**Instructions to follow**. The result should be an exact copy of the entries below, free of pictures.

**Data shown**.
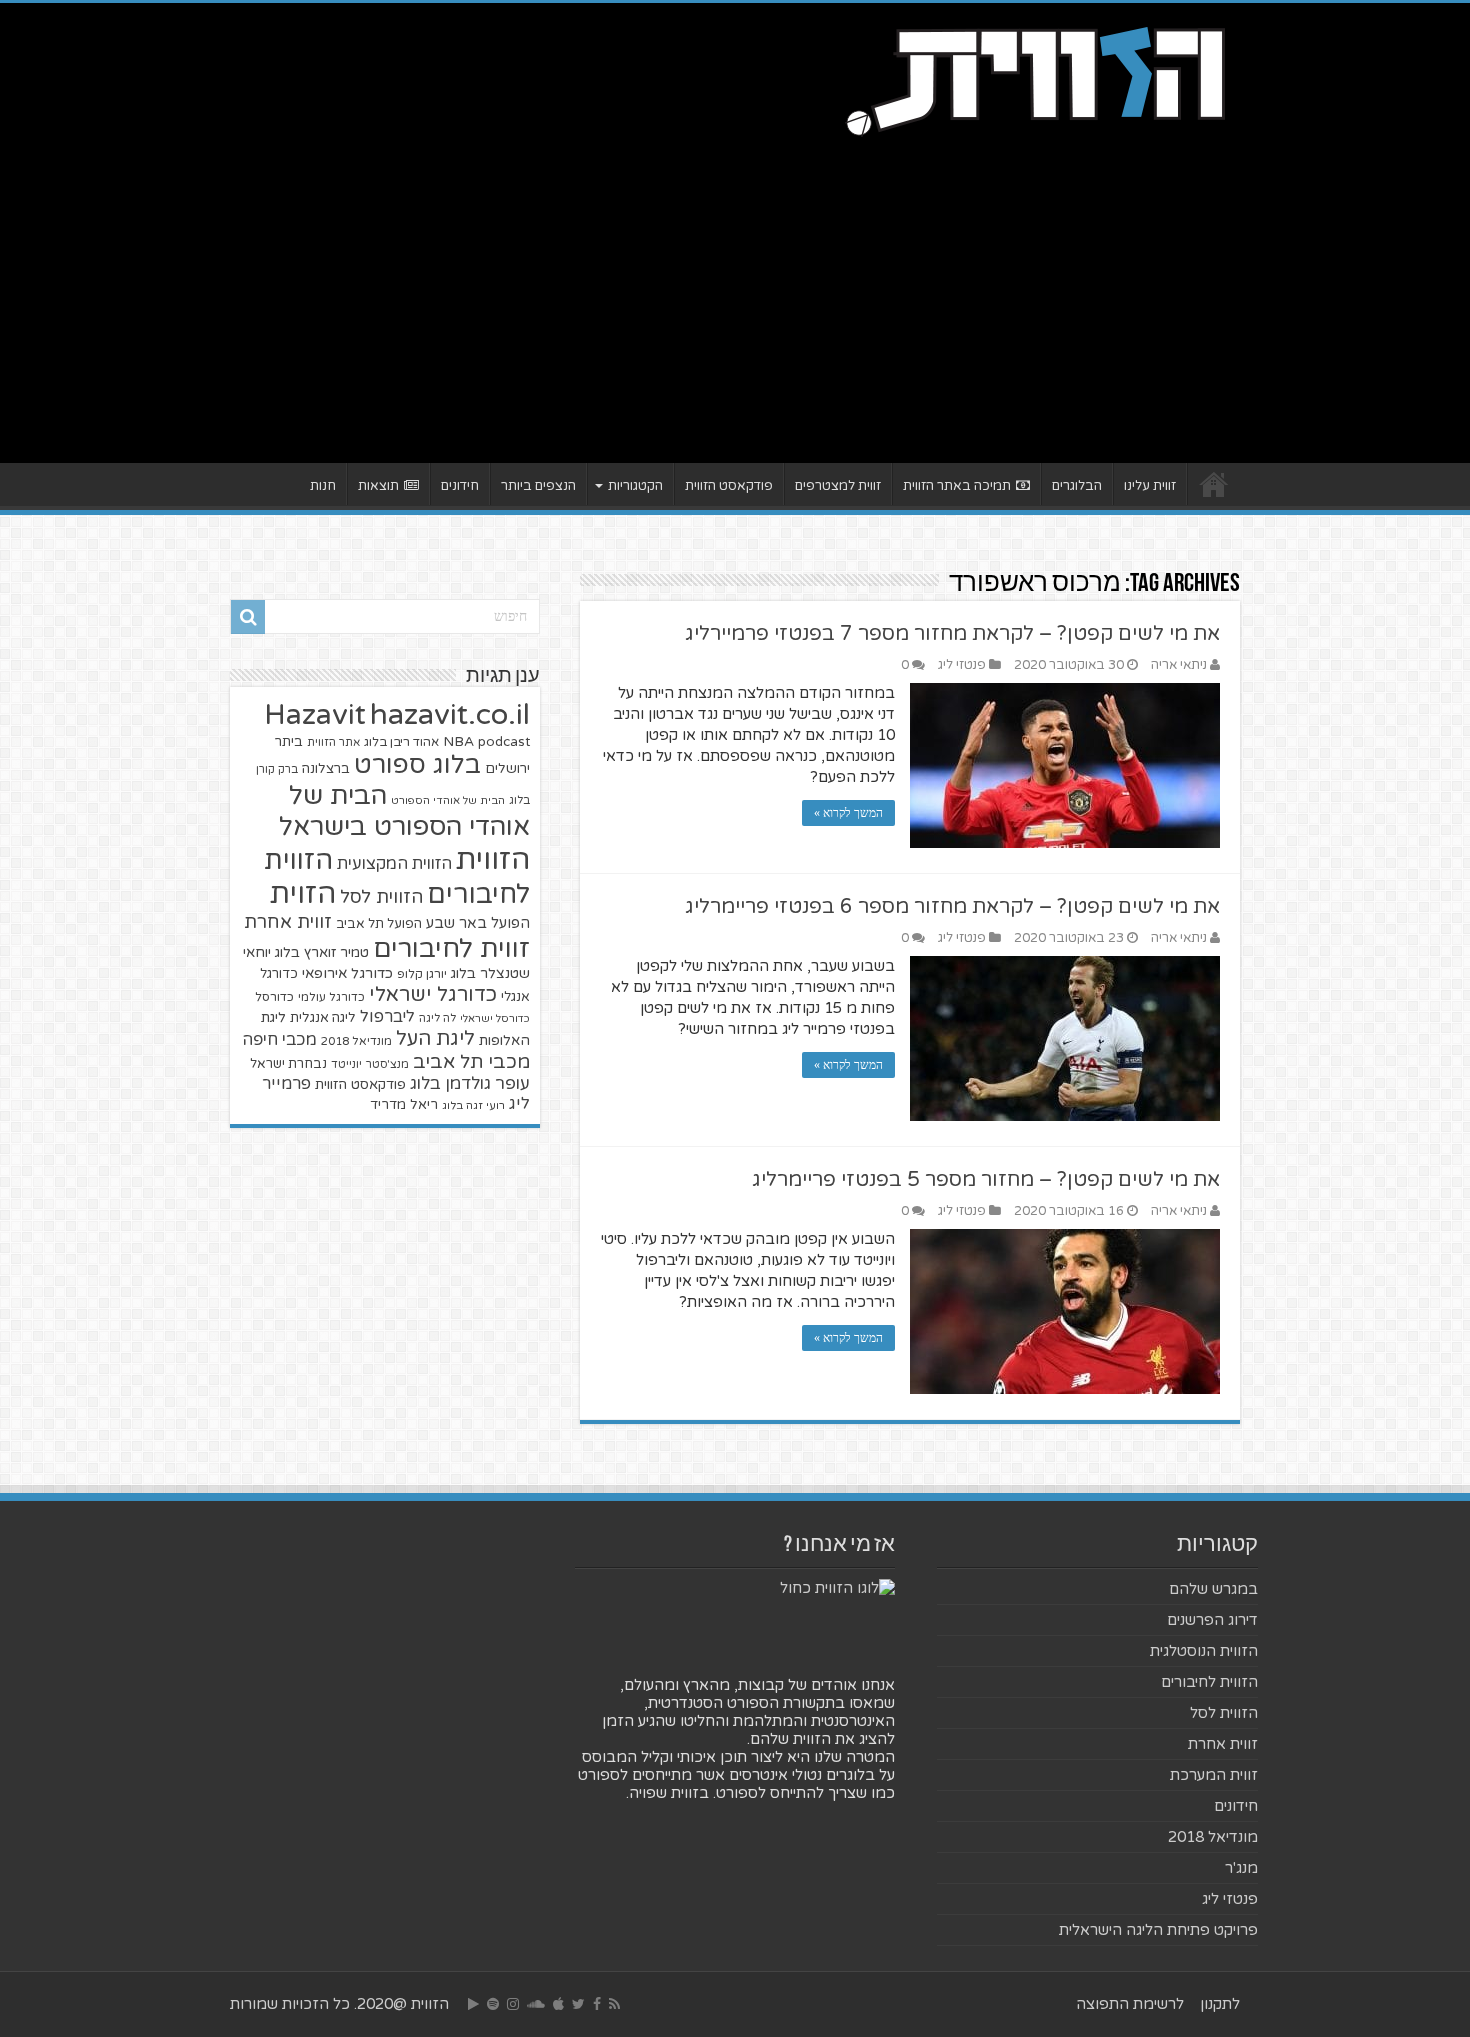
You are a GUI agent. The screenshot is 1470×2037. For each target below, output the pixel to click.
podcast (504, 742)
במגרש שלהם (1213, 1589)
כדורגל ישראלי (433, 994)
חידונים (460, 486)
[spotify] (493, 2004)
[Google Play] (473, 2004)
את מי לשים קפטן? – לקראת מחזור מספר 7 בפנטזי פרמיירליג (952, 634)
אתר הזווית (333, 742)
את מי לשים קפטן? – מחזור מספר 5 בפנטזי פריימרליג (986, 1180)
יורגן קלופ (422, 974)
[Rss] (614, 2004)
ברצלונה (326, 769)
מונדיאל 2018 (356, 1041)
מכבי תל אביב (471, 1062)
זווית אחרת (288, 922)
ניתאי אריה (1179, 665)
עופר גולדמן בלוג (470, 1083)
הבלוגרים (1077, 486)
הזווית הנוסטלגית (1204, 1651)
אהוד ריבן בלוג (401, 742)
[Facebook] (597, 2004)
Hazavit (315, 715)
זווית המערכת (1214, 1775)
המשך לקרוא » (848, 813)
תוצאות (378, 486)
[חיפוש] (248, 617)
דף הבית (1214, 484)
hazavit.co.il (450, 714)
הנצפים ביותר (538, 486)
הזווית (493, 859)
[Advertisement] (735, 293)
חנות (323, 486)
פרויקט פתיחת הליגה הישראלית (1158, 1930)
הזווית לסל (381, 897)
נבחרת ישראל (288, 1064)
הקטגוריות (635, 486)
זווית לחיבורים (451, 948)
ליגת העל (435, 1039)
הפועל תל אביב (379, 924)
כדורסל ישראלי (495, 1018)
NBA (458, 741)
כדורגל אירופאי (347, 973)
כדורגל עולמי (331, 997)
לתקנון (1220, 2004)
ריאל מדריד (404, 1105)
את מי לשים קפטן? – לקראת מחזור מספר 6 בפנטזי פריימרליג (952, 907)
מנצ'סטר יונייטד (370, 1064)
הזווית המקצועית (394, 864)
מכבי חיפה (279, 1040)
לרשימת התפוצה (1130, 2004)
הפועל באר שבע (478, 923)
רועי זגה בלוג (473, 1105)
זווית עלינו (1150, 486)
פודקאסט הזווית (729, 486)
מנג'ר (1241, 1868)
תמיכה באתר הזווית (957, 486)
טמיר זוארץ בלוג (322, 952)
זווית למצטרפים (838, 486)
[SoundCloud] (536, 2004)
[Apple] (558, 2004)
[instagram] (513, 2004)
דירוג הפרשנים (1212, 1620)
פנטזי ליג (962, 665)
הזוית (303, 894)
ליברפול (387, 1017)
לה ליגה (437, 1018)
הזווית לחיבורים (1209, 1682)
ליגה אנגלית (323, 1018)
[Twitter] (578, 2004)
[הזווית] (1035, 79)
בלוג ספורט (417, 765)
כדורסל (274, 997)
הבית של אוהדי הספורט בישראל (404, 811)
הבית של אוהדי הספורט (448, 800)
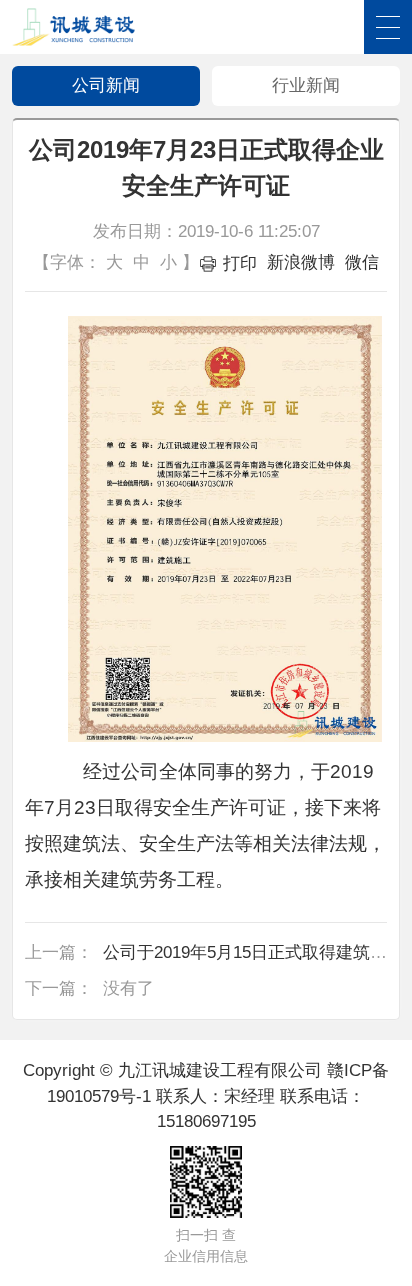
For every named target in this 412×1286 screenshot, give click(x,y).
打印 (240, 263)
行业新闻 (306, 85)
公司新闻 (106, 85)
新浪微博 (301, 262)
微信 (362, 262)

**Solution**.
You are a GUI agent. The screenshot is 1470×2037. For each target below, output the pixel to click.
podcast (504, 742)
במגרש שלהם (1213, 1589)
כדורגל ישראלי (433, 994)
חידונים (460, 486)
[spotify] (493, 2004)
[Google Play] (473, 2004)
את מי לשים קפטן? – לקראת מחזור מספר 7 בפנטזי פרמיירליג (952, 634)
אתר הזווית (333, 742)
את מי לשים קפטן? – מחזור מספר 5 בפנטזי פריימרליג (986, 1180)
יורגן קלופ (422, 974)
[Rss] (614, 2004)
ברצלונה (326, 769)
מונדיאל 2018 (356, 1041)
מכבי תל אביב (471, 1062)
זווית אחרת (288, 922)
ניתאי אריה (1179, 665)
עופר גולדמן בלוג (470, 1083)
הבלוגרים (1077, 486)
הזווית הנוסטלגית (1204, 1651)
אהוד ריבן בלוג (401, 742)
[Facebook] (597, 2004)
Hazavit (315, 715)
זווית המערכת (1214, 1775)
המשך לקרוא » (848, 813)
תוצאות (378, 486)
[חיפוש] (248, 617)
דף הבית (1214, 484)
hazavit.co.il (450, 714)
הנצפים ביותר (538, 486)
הזווית (493, 859)
[Advertisement] (735, 293)
חנות (323, 486)
פרויקט פתיחת הליגה הישראלית (1158, 1930)
הזווית לסל (381, 897)
נבחרת ישראל (288, 1064)
הקטגוריות (635, 486)
זווית לחיבורים (451, 948)
ליגת העל (435, 1039)
הפועל תל אביב (379, 924)
כדורסל ישראלי (495, 1018)
NBA (458, 741)
כדורגל אירופאי (347, 973)
כדורגל עולמי (331, 997)
לתקנון (1220, 2004)
ריאל מדריד (404, 1105)
את מי לשים קפטן? – לקראת מחזור מספר 6 בפנטזי פריימרליג (952, 907)
מנצ'סטר יונייטד (370, 1064)
הזווית המקצועית (394, 864)
מכבי חיפה (279, 1040)
לרשימת התפוצה (1130, 2004)
הפועל באר שבע (478, 923)
רועי זגה בלוג (473, 1105)
זווית עלינו (1150, 486)
פודקאסט הזווית (729, 486)
מנג'ר (1241, 1868)
תמיכה באתר הזווית (957, 486)
טמיר זוארץ בלוג (322, 952)
זווית למצטרפים (838, 486)
[SoundCloud] (536, 2004)
[Apple] (558, 2004)
[instagram] (513, 2004)
דירוג הפרשנים (1212, 1620)
פנטזי ליג (962, 665)
הזוית (303, 894)
ליברפול (387, 1017)
לה ליגה (437, 1018)
הזווית לחיבורים (1209, 1682)
ליגה אנגלית (323, 1018)
[Twitter] (578, 2004)
[הזווית] (1035, 79)
בלוג ספורט (417, 765)
כדורסל (274, 997)
הבית של אוהדי הספורט בישראל (404, 811)
הבית של אוהדי הספורט (448, 800)
For every named target in this 412×1286 screenshot, give click(x,y).
打印 (240, 263)
行业新闻 (306, 85)
公司新闻 (106, 85)
新浪微博 (301, 262)
微信 (362, 262)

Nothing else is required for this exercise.